1939 – Sowbug Schematic – Edward Chace Tolman (American)

Edward Chace Tolman (1886 – 1959) was an American psychologist. He was most famous for his studies on behavioral psychology.

In my research for the write-up for this post, I found that the introduction to Endo and Arkin's 2000 paper on Implementing Tolman's Sowbug the best.

I've reproduced the introduction here, but the full paper is available in pdf form here.

Implementing Tolman's Schematic Sowbug:
Behavior-Based Robotics in the 1930's
by Yoichiro Endo Ronald C. Arkin – 2000

This paper reintroduces and evaluates the schematic sowbug proposed by Edward C. Tolman, psychologist, in 1939. The schematic sowbug is based on Tolman's purposive behaviorism, and it is believed to be the first prototype in history that actually implemented a behavior-based architecture suitable for robotics. It predates both Brooks' subsumption and Braitenberg's vehicles by approximately a half century. The schematic sowbug navigates the environment based on two types of vectors, orientation and progression, that are computed from the values of sensors perceiving stimuli. Our experiments on both simulation and real robot proved the legitimacy of Tolman's assumptions, and the potential of applying the schematic sowbug model and principles within modern robotics is recognized.

Figure 1: Tolman's Purposive Behaviorism

Tolman's Schematics Sowbug Model Based on his purposive behaviorism, Tolman proposed the concept of the schematic sowbug (Figure 2) in 1939.


 

Figure 2: Tolman's Schematic Sowbug.

The following are brief descriptions of these features, summarized from Tolman's writings:

 Receptor Organ: The Receptor Organ is a set of multiple photo-sensors that perceive light (or any given stimuli) in the environment. These sensors are physically mounted on the front end surface of the sowbug, forming an arc. An individual sensor outputs a value based on the intensity of the stimuli.

 Orientation Distribution, Orientation Need, and Orientation Tensions: The Orientation Distribution, shown as a line graph drawn inside the front-half of the sowbug, indicates the output values of the photo-sensors. The height of each node in the graph is the value of the corresponding photo-sensor in the Receptor Organ. For example, if there is a light source (or any given stimulus) on the left-hand side of the sowbug (as shown in Figure 2), the nodes on the left-hand side of the graph become higher than the ones on the right-hand side. The height of the nodes is also determined by a specific Orientation Need (a little column rising up from the stippled area). This stippled area is referred to as the Orientation Tensions. The Orientation Need is a product of the Orientation Tension, where the level of Orientation Tension corresponds to the degree of the motivational demand. For example, if the stimulus is a food object, Orientation Tension is determined by the degree of the sowbug's hunger. Moreover, it is assumed that if the sowbug is facing directly toward the stimulus, the Orientation Need decreases.

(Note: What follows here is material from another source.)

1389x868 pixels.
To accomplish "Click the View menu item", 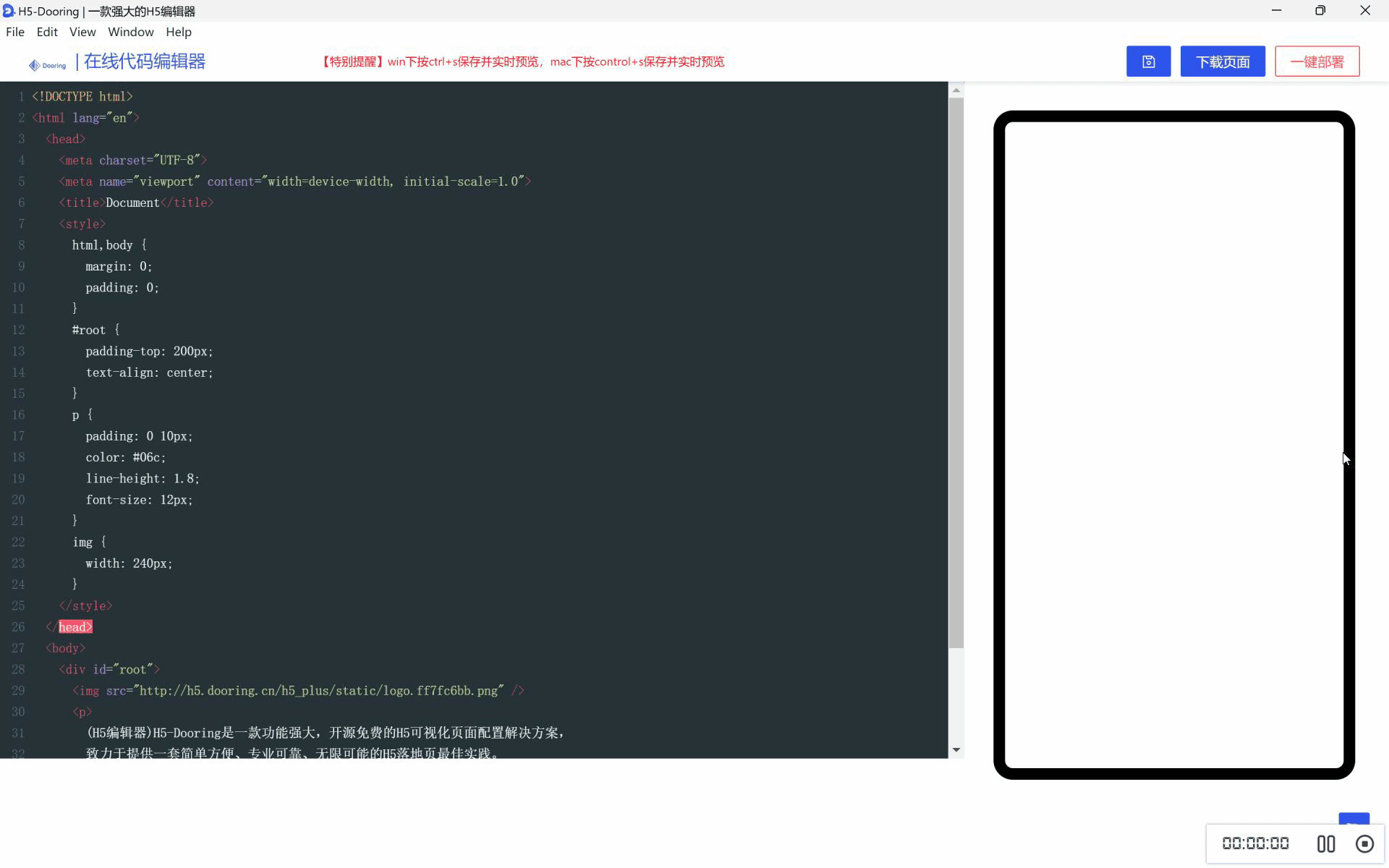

 Orientation Vector: The vectors pointing at the sides of the sowbug are the Orientation Vectors. The length of the right-hand side vector is the total sum of the left-hand side Orientation Distribution, and the length of the left-hand side vector is the total sum of the right-hand side Orientation Distribution. When an Orientation Vector is generated, the sowbug will rotate toward the direction it is pointing. For example, if there is only a right-hand side vector pointing towards the left, the sowbug will try to rotate in a counter-clockwise direction. If there are two vectors pointing toward each other, the net value (after summation) will be the direction the sowbug will try to rotate. The Orientation Vector will not cause translational movement of the sowbug, only rotational.

 Progression Distribution, Hypothesis, and Progression Tensions: The Progression Distribution is also shown as a line graph drawn inside the rear-half of the sowbug.

The shape of the Progression Distribution is proportional to the shape of the Orientation Distribution. However, the height of the Progression Distribution is determined by the strength (or certainty) of a specific Hypothesis. For example, if the sowbug is reacting to a food stimulus, the level of Hypothesis is how much the sowbug believes "this stimulus source is really food." The level of a Hypothesis becomes higher the more the sowbug assumes that the stimulus is indeed food. A Hypothesis is a product of the Progression Tensions and the past experience relative to this speci c stimulus.

 Progression Vector: Progression Vectors are located at the rear-end corners, left and right, of the sowbug, pointing toward the front. These vectors represent the velocities of the left-hand side and right-hand side motors of the sowbug, respectively. As for Orientation Vector, the length of the left-hand side Progression

Vector is determined by the right-hand side of Progression Distribution, and the length of the right-hand side Progression Vector is determined by the left-hand side of Progression Distribution. In other words, if there is a stimulus on the left-hand side of the sowbug, it will generate a larger right-hand side vector, and try to move forward while turning to the left, similar to the notion described decades later by Braitenberg. However, if the sowbug sustains negative experiences regarding the stimulus, the hypothesis then becomes weaker, and it will not move towards the stimulus.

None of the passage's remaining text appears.